Aim of the exercise:
The full listing should be set down again without a single alteration.
□ □ □
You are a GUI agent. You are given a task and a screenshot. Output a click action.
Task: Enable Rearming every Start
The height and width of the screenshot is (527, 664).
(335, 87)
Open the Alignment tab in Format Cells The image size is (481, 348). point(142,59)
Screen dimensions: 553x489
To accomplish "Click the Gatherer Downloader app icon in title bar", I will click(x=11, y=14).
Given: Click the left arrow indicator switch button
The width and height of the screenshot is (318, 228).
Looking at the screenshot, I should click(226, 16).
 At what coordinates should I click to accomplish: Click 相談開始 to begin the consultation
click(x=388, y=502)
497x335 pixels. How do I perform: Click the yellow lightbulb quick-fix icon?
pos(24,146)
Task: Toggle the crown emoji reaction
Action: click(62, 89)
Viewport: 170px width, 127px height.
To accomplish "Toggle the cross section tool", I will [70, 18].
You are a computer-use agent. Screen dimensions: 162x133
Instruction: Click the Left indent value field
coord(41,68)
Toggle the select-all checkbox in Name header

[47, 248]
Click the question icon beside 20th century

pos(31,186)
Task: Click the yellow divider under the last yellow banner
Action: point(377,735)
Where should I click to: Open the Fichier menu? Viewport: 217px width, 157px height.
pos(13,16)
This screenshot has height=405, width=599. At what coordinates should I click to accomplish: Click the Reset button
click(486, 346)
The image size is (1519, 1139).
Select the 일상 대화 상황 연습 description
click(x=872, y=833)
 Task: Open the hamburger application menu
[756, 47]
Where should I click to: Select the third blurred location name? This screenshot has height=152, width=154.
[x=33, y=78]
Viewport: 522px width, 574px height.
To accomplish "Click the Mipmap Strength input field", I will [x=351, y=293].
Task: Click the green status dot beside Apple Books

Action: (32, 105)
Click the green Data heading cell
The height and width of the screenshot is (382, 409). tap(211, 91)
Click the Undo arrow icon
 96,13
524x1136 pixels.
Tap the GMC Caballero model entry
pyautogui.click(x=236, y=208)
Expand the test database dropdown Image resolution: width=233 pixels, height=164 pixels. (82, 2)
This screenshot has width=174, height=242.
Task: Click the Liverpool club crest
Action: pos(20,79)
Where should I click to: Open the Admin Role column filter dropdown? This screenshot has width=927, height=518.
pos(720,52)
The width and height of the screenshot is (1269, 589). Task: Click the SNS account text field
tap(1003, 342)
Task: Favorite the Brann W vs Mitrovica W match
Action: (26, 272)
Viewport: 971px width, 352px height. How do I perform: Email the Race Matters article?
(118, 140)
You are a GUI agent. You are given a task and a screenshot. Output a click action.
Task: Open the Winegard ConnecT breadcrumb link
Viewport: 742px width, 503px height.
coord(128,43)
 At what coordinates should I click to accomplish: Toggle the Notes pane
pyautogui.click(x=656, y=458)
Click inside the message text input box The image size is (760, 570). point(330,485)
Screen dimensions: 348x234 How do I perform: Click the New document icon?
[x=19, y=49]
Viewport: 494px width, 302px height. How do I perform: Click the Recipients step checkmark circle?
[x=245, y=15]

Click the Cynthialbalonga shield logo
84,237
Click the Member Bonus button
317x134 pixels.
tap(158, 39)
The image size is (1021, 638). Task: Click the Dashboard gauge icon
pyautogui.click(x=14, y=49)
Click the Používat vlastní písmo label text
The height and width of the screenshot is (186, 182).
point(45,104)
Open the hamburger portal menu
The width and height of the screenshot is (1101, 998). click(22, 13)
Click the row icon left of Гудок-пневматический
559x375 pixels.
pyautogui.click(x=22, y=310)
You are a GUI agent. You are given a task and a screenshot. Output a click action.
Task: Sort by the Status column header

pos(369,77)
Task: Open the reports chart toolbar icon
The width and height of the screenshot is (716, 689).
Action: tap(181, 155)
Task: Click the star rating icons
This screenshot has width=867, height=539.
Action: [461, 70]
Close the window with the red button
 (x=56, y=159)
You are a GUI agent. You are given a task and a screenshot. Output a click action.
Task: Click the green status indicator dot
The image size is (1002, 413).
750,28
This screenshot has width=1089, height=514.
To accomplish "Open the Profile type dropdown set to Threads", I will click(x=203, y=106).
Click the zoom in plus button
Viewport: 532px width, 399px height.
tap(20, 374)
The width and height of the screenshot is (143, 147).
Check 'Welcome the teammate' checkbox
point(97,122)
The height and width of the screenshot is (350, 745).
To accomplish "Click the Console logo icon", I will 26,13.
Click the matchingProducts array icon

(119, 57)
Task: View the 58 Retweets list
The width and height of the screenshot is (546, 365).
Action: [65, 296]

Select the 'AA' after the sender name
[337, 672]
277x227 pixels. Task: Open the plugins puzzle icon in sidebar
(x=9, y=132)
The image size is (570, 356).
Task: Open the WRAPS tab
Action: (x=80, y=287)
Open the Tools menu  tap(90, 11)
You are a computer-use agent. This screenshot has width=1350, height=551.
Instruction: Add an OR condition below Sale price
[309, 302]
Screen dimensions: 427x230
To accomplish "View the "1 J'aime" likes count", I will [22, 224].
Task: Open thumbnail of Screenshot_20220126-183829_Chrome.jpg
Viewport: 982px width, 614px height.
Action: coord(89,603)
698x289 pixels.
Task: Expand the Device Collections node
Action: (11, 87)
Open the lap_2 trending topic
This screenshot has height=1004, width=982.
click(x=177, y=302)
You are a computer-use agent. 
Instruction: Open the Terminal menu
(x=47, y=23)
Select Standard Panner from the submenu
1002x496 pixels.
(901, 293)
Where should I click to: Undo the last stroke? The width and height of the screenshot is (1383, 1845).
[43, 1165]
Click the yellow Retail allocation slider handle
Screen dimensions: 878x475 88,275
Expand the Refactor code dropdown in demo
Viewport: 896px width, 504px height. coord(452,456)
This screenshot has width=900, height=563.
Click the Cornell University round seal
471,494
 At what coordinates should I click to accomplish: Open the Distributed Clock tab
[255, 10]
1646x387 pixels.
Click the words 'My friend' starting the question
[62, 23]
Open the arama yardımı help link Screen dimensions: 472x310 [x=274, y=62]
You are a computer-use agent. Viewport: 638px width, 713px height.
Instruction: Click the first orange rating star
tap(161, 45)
□ □ □
Task result:
You are a GUI agent. You are given a task and a screenshot. Output a click action.
Task: Enable Rearming every Start
The height and width of the screenshot is (527, 664).
(335, 87)
Open the Alignment tab in Format Cells The image size is (481, 348). point(142,59)
Screen dimensions: 553x489
To accomplish "Click the Gatherer Downloader app icon in title bar", I will click(x=11, y=14).
Given: Click the left arrow indicator switch button
The width and height of the screenshot is (318, 228).
Looking at the screenshot, I should click(226, 16).
 At what coordinates should I click to accomplish: Click 相談開始 to begin the consultation
click(x=388, y=502)
497x335 pixels. How do I perform: Click the yellow lightbulb quick-fix icon?
pos(24,146)
Task: Toggle the crown emoji reaction
Action: click(62, 89)
Viewport: 170px width, 127px height.
To accomplish "Toggle the cross section tool", I will [70, 18].
You are a computer-use agent. Screen dimensions: 162x133
Instruction: Click the Left indent value field
coord(41,68)
Toggle the select-all checkbox in Name header

[47, 248]
Click the question icon beside 20th century

pos(31,186)
Task: Click the yellow divider under the last yellow banner
Action: point(377,735)
Where should I click to: Open the Fichier menu? Viewport: 217px width, 157px height.
pos(13,16)
This screenshot has height=405, width=599. At what coordinates should I click to accomplish: Click the Reset button
click(486, 346)
The image size is (1519, 1139).
Select the 일상 대화 상황 연습 description
click(x=872, y=833)
 Task: Open the hamburger application menu
[756, 47]
Where should I click to: Select the third blurred location name? This screenshot has height=152, width=154.
[x=33, y=78]
Viewport: 522px width, 574px height.
To accomplish "Click the Mipmap Strength input field", I will [x=351, y=293].
Task: Click the green status dot beside Apple Books

Action: (32, 105)
Click the green Data heading cell
The height and width of the screenshot is (382, 409). tap(211, 91)
Click the Undo arrow icon
 96,13
524x1136 pixels.
Tap the GMC Caballero model entry
pyautogui.click(x=236, y=208)
Expand the test database dropdown Image resolution: width=233 pixels, height=164 pixels. (82, 2)
This screenshot has width=174, height=242.
Task: Click the Liverpool club crest
Action: pos(20,79)
Where should I click to: Open the Admin Role column filter dropdown? This screenshot has width=927, height=518.
pos(720,52)
The width and height of the screenshot is (1269, 589). Task: Click the SNS account text field
tap(1003, 342)
Task: Favorite the Brann W vs Mitrovica W match
Action: (26, 272)
Viewport: 971px width, 352px height. How do I perform: Email the Race Matters article?
(118, 140)
You are a GUI agent. You are given a task and a screenshot. Output a click action.
Task: Open the Winegard ConnecT breadcrumb link
Viewport: 742px width, 503px height.
coord(128,43)
 At what coordinates should I click to accomplish: Toggle the Notes pane
pyautogui.click(x=656, y=458)
Click inside the message text input box The image size is (760, 570). point(330,485)
Screen dimensions: 348x234 How do I perform: Click the New document icon?
[x=19, y=49]
Viewport: 494px width, 302px height. How do I perform: Click the Recipients step checkmark circle?
[x=245, y=15]

Click the Cynthialbalonga shield logo
84,237
Click the Member Bonus button
317x134 pixels.
tap(158, 39)
The image size is (1021, 638). Task: Click the Dashboard gauge icon
pyautogui.click(x=14, y=49)
Click the Používat vlastní písmo label text
The height and width of the screenshot is (186, 182).
point(45,104)
Open the hamburger portal menu
The width and height of the screenshot is (1101, 998). click(22, 13)
Click the row icon left of Гудок-пневматический
559x375 pixels.
pyautogui.click(x=22, y=310)
You are a GUI agent. You are given a task and a screenshot. Output a click action.
Task: Sort by the Status column header

pos(369,77)
Task: Open the reports chart toolbar icon
The width and height of the screenshot is (716, 689).
Action: tap(181, 155)
Task: Click the star rating icons
This screenshot has width=867, height=539.
Action: [461, 70]
Close the window with the red button
 (x=56, y=159)
You are a GUI agent. You are given a task and a screenshot. Output a click action.
Task: Click the green status indicator dot
The image size is (1002, 413).
750,28
This screenshot has width=1089, height=514.
To accomplish "Open the Profile type dropdown set to Threads", I will click(x=203, y=106).
Click the zoom in plus button
Viewport: 532px width, 399px height.
tap(20, 374)
The width and height of the screenshot is (143, 147).
Check 'Welcome the teammate' checkbox
point(97,122)
The height and width of the screenshot is (350, 745).
To accomplish "Click the Console logo icon", I will 26,13.
Click the matchingProducts array icon

(119, 57)
Task: View the 58 Retweets list
The width and height of the screenshot is (546, 365).
Action: [65, 296]

Select the 'AA' after the sender name
[337, 672]
277x227 pixels. Task: Open the plugins puzzle icon in sidebar
(x=9, y=132)
The image size is (570, 356).
Task: Open the WRAPS tab
Action: (x=80, y=287)
Open the Tools menu  tap(90, 11)
You are a computer-use agent. This screenshot has width=1350, height=551.
Instruction: Add an OR condition below Sale price
[309, 302]
Screen dimensions: 427x230
To accomplish "View the "1 J'aime" likes count", I will [22, 224].
Task: Open thumbnail of Screenshot_20220126-183829_Chrome.jpg
Viewport: 982px width, 614px height.
Action: coord(89,603)
698x289 pixels.
Task: Expand the Device Collections node
Action: (11, 87)
Open the lap_2 trending topic
This screenshot has height=1004, width=982.
click(x=177, y=302)
You are a computer-use agent. 
Instruction: Open the Terminal menu
(x=47, y=23)
Select Standard Panner from the submenu
1002x496 pixels.
(901, 293)
Where should I click to: Undo the last stroke? The width and height of the screenshot is (1383, 1845).
[43, 1165]
Click the yellow Retail allocation slider handle
Screen dimensions: 878x475 88,275
Expand the Refactor code dropdown in demo
Viewport: 896px width, 504px height. coord(452,456)
This screenshot has width=900, height=563.
Click the Cornell University round seal
471,494
 At what coordinates should I click to accomplish: Open the Distributed Clock tab
[255, 10]
1646x387 pixels.
Click the words 'My friend' starting the question
[62, 23]
Open the arama yardımı help link Screen dimensions: 472x310 [x=274, y=62]
You are a computer-use agent. Viewport: 638px width, 713px height.
Instruction: Click the first orange rating star
tap(161, 45)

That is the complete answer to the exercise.